The group will meet at the park every Sunday at 9am for a 5km run from January 12.
The Run Kent Project is part of the official Run England-England Athletics recreational running programme, their aim being to get the nation out and about in their trainers.
Cyclorun will use the existing road circuit to provide a safe, traffic free environment but can only be used when booked out specifically for the sport.
In addition to the regular Sunday morning group, Cyclorun will host a number of events.
The first to take place is the Christmas Cracker 5km and 1km run on Sunday, December 22, which is open to everyone.
Throughout 2014, the programme continues and includes a duathlon, marathon and for those looking for the ultimate running challenge a 100km trek.
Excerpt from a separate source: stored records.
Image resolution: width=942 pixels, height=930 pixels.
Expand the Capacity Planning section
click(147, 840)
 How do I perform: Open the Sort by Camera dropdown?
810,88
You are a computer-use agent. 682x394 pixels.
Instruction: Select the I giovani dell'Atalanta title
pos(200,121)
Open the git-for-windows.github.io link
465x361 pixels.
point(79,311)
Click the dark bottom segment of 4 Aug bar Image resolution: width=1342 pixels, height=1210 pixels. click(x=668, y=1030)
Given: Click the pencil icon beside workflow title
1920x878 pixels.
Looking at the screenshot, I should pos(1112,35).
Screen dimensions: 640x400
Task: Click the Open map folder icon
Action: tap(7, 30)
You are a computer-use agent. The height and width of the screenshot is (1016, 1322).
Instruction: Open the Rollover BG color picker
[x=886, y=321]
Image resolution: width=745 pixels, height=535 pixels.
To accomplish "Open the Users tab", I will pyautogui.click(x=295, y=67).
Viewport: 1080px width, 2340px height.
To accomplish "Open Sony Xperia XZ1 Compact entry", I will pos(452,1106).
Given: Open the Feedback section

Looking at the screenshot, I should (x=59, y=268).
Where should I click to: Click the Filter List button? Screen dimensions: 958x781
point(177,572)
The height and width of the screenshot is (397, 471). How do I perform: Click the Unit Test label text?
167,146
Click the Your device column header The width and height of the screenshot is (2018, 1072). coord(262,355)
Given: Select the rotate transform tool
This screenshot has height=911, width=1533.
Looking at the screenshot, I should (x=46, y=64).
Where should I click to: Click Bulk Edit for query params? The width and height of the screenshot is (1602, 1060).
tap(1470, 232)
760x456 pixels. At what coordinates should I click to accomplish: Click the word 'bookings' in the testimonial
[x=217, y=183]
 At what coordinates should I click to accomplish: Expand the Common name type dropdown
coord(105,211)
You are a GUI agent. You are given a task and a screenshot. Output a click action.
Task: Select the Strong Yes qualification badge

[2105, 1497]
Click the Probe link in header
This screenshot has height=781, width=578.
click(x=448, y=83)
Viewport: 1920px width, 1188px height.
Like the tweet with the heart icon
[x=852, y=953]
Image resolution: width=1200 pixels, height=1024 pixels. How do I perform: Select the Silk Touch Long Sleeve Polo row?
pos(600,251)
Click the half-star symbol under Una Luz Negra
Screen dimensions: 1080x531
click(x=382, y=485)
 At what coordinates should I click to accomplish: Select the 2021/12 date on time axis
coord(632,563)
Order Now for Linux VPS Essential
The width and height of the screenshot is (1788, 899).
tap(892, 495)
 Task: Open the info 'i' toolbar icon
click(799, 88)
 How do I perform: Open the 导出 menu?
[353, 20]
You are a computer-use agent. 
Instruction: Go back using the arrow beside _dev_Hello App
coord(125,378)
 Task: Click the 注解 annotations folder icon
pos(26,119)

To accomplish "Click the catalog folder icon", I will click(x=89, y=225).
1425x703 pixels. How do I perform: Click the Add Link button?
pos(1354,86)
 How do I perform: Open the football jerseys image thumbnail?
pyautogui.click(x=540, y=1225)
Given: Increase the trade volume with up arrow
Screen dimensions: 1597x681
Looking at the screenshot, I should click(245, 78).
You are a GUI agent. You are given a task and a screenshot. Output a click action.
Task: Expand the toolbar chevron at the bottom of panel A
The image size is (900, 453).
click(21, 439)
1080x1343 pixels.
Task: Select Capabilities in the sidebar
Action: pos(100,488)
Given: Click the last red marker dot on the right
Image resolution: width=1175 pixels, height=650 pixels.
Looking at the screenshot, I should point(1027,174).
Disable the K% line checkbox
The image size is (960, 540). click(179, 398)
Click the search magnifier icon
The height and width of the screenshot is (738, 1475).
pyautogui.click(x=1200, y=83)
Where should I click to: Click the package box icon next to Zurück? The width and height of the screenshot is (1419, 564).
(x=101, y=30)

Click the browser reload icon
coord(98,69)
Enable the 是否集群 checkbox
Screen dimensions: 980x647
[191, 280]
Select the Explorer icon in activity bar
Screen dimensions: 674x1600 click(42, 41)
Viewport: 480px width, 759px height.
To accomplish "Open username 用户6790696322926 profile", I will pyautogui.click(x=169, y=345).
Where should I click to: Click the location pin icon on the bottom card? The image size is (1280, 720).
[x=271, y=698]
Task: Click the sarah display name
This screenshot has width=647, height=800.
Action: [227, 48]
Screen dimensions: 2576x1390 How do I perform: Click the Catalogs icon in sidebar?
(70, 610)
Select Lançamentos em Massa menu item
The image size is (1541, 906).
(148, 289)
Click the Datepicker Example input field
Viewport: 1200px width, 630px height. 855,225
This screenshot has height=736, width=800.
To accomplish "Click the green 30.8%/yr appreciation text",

Brian Hoyle, inventor of the Ultrabike, with rider Kate Bosley.
In the meantime, trials have been taking place at the Cyclopark for the Ultra Bike.
Designed for visually impaired people, it gives them the chance to experience the freedom of independent cycling.
The Ultra Bike sound kit fixes onto the centre of the handlebars of any bicycle.
It works by emitting ultrasonic waves, like the echolocation system used by bats and dolphins. The kit contains two ultrasound sensors that detect not just what is in front of the cyclist, but what is also at either side of them.
Attached to the kit are two ‘arms’, one on either side, which feature buttons. Cyclists position their thumbs on the buttons, while still holding onto the handlebar, to steer the bike and use the brakes.
The buttons vibrate when the sensors pick up the boundary of the cycle track and if the cyclist gets too close, the buttons will vibrate to let them know so that they can turn the handlebars in the opposite direction to whichever button is vibrating.